### The problem:
Give again, exactly as written, each line of the material below starting at the line that contains "The image size is (1003, 691)." and ending at the line that contains "You are a computer-use agent. Screen". Both ends count, and no other line does.

### Data listing:
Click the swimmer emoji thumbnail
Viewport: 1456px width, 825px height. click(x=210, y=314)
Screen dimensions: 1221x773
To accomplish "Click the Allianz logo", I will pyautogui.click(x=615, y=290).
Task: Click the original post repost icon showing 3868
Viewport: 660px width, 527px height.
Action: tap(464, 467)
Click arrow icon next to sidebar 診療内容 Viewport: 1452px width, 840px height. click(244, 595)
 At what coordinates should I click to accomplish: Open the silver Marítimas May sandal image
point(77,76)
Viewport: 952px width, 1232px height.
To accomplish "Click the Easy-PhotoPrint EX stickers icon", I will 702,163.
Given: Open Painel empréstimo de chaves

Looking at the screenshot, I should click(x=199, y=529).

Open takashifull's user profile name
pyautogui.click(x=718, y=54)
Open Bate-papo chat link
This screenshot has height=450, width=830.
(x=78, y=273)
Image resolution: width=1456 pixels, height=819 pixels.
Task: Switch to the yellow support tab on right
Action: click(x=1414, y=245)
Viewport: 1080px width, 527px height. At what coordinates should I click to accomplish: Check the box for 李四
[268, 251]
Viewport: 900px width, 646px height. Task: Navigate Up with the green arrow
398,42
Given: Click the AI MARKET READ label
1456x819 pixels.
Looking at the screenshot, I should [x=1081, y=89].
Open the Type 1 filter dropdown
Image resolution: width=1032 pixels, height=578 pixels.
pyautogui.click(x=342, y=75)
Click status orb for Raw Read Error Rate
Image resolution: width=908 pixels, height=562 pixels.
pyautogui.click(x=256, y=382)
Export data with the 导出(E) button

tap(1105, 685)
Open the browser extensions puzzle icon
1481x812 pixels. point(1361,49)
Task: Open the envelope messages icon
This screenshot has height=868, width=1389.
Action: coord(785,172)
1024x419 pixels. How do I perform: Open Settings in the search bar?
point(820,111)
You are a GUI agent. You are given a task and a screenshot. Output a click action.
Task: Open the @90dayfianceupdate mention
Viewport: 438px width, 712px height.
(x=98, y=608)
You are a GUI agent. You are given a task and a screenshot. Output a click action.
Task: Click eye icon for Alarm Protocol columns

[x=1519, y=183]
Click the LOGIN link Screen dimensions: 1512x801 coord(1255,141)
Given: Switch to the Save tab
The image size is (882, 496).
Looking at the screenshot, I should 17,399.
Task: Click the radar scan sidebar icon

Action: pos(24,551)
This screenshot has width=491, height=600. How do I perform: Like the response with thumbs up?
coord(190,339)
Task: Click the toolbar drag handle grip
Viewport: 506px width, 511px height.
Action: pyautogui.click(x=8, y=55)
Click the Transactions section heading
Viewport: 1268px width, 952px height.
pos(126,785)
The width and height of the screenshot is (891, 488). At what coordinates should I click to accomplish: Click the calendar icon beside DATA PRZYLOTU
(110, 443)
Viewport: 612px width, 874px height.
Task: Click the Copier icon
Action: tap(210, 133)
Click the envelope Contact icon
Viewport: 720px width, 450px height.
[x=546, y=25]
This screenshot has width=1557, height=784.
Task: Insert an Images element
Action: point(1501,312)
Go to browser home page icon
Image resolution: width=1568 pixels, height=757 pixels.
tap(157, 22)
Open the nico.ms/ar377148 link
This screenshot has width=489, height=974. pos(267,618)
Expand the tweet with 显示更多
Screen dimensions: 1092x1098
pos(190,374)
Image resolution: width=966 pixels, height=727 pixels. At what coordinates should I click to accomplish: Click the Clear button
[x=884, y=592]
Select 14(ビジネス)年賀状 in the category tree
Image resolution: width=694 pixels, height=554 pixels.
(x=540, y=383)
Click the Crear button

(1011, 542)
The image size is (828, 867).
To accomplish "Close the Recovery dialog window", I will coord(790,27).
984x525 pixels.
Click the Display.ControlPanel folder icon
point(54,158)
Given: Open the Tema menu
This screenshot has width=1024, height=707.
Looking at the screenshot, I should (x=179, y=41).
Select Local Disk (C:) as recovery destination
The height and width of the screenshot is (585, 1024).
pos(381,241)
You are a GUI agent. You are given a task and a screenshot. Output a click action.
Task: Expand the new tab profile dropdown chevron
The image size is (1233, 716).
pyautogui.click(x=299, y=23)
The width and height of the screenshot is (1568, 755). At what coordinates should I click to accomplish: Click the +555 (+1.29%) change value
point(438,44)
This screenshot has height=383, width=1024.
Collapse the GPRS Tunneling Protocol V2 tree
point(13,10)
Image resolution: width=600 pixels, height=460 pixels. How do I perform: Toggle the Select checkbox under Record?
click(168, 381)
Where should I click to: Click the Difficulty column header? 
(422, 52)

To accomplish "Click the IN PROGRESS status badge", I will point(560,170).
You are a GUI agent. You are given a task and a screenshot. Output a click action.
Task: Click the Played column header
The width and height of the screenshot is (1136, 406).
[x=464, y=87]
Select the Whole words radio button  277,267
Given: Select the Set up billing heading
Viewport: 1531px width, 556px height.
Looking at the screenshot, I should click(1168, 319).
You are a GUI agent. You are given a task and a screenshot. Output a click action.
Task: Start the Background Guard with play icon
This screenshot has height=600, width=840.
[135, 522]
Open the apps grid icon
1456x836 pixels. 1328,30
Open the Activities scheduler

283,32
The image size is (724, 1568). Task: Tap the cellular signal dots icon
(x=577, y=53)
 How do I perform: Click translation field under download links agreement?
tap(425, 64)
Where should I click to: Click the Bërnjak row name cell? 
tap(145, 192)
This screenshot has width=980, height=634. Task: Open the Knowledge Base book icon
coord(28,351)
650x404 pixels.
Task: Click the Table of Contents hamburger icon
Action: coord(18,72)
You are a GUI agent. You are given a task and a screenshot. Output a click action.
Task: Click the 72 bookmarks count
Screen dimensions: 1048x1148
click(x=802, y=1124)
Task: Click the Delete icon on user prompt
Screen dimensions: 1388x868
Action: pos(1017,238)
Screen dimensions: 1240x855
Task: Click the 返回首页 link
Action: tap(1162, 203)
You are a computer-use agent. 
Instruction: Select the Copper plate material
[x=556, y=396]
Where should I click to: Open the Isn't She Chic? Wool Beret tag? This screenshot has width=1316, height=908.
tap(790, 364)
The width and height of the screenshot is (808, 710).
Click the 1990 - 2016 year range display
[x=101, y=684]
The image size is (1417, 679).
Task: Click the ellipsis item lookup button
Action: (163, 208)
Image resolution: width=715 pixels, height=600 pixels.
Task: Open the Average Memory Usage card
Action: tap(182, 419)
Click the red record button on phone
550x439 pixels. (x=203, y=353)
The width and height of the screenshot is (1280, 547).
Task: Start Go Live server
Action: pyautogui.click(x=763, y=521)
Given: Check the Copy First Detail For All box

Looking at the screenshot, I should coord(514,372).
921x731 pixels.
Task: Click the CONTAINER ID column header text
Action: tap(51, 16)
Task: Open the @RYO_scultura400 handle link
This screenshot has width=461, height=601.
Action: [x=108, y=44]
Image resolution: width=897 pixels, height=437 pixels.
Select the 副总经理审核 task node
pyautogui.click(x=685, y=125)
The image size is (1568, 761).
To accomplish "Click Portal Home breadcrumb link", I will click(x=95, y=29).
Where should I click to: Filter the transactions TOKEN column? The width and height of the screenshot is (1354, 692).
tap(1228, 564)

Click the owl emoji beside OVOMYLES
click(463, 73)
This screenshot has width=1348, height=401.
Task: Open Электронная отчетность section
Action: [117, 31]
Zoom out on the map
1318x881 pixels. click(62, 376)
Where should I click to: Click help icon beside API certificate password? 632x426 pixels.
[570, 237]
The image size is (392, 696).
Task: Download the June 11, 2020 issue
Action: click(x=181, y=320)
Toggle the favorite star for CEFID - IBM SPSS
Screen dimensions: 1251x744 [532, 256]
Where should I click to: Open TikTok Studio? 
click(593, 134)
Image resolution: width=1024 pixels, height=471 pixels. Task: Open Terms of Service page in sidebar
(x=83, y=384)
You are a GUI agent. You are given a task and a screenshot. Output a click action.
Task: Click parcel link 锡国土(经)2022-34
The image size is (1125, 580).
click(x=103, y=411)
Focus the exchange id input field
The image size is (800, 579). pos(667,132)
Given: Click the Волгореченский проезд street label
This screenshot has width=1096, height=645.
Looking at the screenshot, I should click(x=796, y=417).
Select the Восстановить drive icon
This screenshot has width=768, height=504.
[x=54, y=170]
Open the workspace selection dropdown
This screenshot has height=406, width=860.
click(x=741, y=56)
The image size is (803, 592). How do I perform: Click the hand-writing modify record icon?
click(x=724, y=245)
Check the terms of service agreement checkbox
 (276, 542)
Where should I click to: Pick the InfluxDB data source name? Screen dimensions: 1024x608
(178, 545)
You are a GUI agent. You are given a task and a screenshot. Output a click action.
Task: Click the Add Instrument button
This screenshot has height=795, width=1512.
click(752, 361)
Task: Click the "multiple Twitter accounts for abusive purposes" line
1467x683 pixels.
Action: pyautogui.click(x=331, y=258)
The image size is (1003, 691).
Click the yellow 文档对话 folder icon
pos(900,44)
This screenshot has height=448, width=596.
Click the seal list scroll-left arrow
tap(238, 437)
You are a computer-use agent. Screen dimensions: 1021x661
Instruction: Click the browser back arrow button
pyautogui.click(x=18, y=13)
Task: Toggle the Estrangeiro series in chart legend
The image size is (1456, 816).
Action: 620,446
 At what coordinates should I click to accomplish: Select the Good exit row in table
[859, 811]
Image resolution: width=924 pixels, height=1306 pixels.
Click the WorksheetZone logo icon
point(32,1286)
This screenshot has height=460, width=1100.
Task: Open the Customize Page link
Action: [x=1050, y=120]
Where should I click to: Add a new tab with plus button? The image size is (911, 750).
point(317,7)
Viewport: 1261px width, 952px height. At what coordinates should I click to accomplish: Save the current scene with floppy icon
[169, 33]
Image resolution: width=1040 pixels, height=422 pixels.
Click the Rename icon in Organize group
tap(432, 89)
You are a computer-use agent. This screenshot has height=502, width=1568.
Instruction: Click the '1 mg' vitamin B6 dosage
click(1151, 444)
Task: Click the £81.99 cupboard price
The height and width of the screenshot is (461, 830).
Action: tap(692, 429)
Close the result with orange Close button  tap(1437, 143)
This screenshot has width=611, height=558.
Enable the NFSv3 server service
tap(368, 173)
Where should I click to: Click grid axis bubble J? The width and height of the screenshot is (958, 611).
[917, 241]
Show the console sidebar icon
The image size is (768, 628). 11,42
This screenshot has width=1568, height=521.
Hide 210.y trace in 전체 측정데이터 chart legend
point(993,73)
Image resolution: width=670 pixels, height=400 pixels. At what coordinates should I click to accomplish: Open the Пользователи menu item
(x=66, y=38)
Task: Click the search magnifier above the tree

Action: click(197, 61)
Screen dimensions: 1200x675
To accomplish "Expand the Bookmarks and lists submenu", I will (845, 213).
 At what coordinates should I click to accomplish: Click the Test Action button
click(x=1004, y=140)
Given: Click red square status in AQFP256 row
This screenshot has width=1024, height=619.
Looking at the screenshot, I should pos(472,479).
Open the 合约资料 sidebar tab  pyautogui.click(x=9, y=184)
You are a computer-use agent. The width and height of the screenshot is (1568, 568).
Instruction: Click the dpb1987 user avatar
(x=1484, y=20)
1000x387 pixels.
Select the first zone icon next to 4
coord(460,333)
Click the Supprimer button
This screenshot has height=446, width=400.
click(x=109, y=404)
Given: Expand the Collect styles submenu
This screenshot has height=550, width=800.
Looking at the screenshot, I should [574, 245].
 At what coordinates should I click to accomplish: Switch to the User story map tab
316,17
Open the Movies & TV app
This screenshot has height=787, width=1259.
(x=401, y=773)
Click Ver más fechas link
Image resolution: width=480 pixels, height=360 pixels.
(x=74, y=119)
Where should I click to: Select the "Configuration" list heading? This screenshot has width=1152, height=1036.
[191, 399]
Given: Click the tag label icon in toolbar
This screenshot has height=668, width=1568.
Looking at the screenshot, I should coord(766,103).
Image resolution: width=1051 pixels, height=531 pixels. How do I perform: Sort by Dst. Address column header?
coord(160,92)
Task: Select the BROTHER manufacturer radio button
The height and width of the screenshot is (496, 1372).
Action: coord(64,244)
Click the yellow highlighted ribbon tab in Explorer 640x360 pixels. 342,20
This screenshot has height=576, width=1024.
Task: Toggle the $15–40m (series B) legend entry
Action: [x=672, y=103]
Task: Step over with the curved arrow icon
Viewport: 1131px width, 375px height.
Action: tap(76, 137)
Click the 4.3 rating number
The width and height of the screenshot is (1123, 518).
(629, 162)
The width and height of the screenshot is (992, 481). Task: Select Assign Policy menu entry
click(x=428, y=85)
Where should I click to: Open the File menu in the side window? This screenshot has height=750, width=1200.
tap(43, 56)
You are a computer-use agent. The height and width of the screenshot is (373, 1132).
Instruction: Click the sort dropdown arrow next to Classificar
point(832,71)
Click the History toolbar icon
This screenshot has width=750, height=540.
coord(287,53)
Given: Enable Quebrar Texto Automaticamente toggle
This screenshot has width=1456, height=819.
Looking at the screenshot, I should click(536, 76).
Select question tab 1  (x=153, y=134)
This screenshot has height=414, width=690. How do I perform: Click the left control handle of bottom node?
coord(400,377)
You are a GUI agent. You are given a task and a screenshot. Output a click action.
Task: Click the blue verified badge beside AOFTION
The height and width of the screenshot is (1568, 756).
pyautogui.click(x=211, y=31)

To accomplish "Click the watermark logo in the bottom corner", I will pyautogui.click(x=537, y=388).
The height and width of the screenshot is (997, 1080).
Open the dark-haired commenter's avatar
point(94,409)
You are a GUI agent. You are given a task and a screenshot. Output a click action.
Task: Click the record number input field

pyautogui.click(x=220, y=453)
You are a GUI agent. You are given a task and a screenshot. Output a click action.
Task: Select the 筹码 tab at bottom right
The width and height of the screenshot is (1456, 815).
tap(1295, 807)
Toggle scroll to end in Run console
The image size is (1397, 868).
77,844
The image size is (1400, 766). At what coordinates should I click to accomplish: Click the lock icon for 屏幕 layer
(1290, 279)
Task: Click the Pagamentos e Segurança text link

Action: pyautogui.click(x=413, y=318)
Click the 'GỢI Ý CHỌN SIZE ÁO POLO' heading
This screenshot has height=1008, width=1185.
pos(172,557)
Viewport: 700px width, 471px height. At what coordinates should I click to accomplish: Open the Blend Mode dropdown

### Response box:
The image size is (1003, 691).
Click the yellow 文档对话 folder icon
pos(900,44)
This screenshot has height=448, width=596.
Click the seal list scroll-left arrow
tap(238, 437)
You are a computer-use agent. Screen dimensions: 1021x661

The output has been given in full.